This topic seems to keep coming back, and it’s getting more frequent. I mentioned this as an element of Sin #2, Compensating Control Chaos in my recent paper, and more companies are coming to my team to help them through an inexperienced QSA’s assessment. The worst part is that it is a self-fulfilling prophecy. If you squeeze the dollars you pay a QSA, they will squeeze the quality and thoroughness of what you are getting.

Troop Inspection (Explored), by pasukaru76

It’s been a while since I have performed an assessment from start to finish. That said, I’ve seen people ((Meaning me.)) guilty of assuming that an Iron Mountain truck seen near a company’s data center equals secure off-site transport and tracking of goods—no questions asked. While Iron Mountain has a pretty stellar reputation and it would be a pretty safe bet by a QSA, it’s not necessarily the right thing to do.
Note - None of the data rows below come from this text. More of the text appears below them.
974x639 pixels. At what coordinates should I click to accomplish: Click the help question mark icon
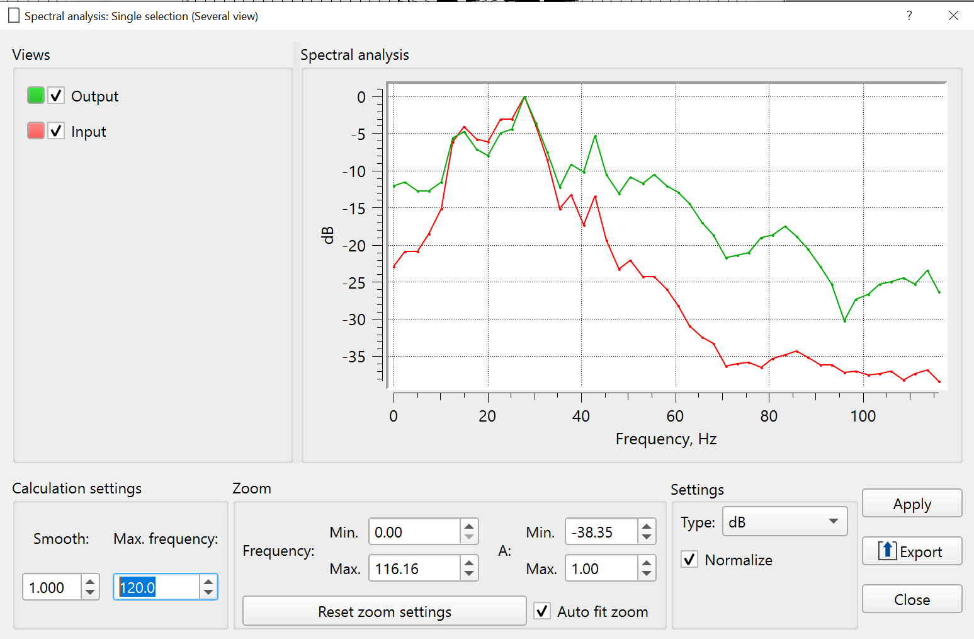909,16
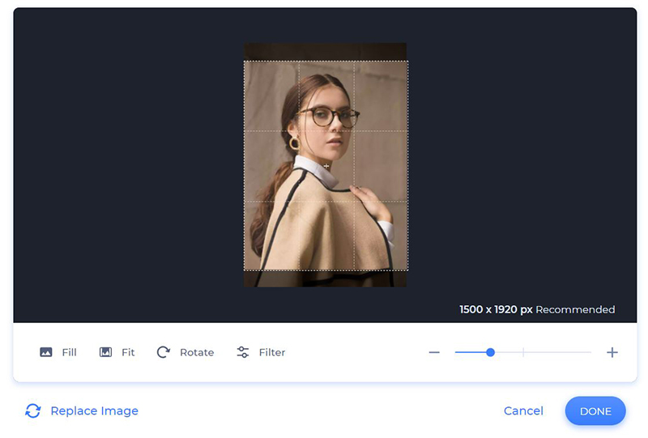The height and width of the screenshot is (438, 648).
Task: Click the blue zoom slider handle
Action: [490, 352]
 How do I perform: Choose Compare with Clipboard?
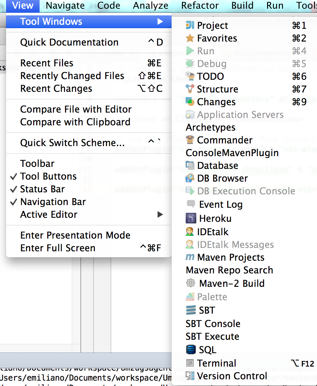[x=75, y=122]
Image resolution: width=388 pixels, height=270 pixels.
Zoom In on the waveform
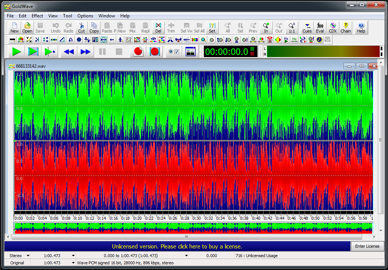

Most of us have complex environments, and companies are putting more emphasis on the QSA’s assessment than they probably should because it’s easier to justify dollars for a PCI Assessment than it is for a security assessment. So if the QSA does not discover that nagging hole in the environment, it might go undetected and lead to a breach (which may include your PCI data). It has happened before, and we are setting ourselves up to let it keep happening.

In order to fully assess or audit any technology against some pre-determined list of requirements, the assessor or auditor should have some kind of working knowledge of the technology to give an accurate result. I’m not sure how someone could assess a private cloud environment for compliance with anything without understanding private clouds. Ex-administrators have a huge advantage when it comes to security as they tend to know more about how the environment operates than someone who only lived in the audit world ((This is not a knock against auditors, just a statement of reality. There are always exceptions.)).

The human brain is a powerful piece of bio-engineered machinery. It can convince itself (and even others like it) that the absence of an incident is the same thing as an absence of a threat or vulnerability. Without good inspection, vulnerabilities will go undetected and the risk calculations start to swing the results unfavorably over time.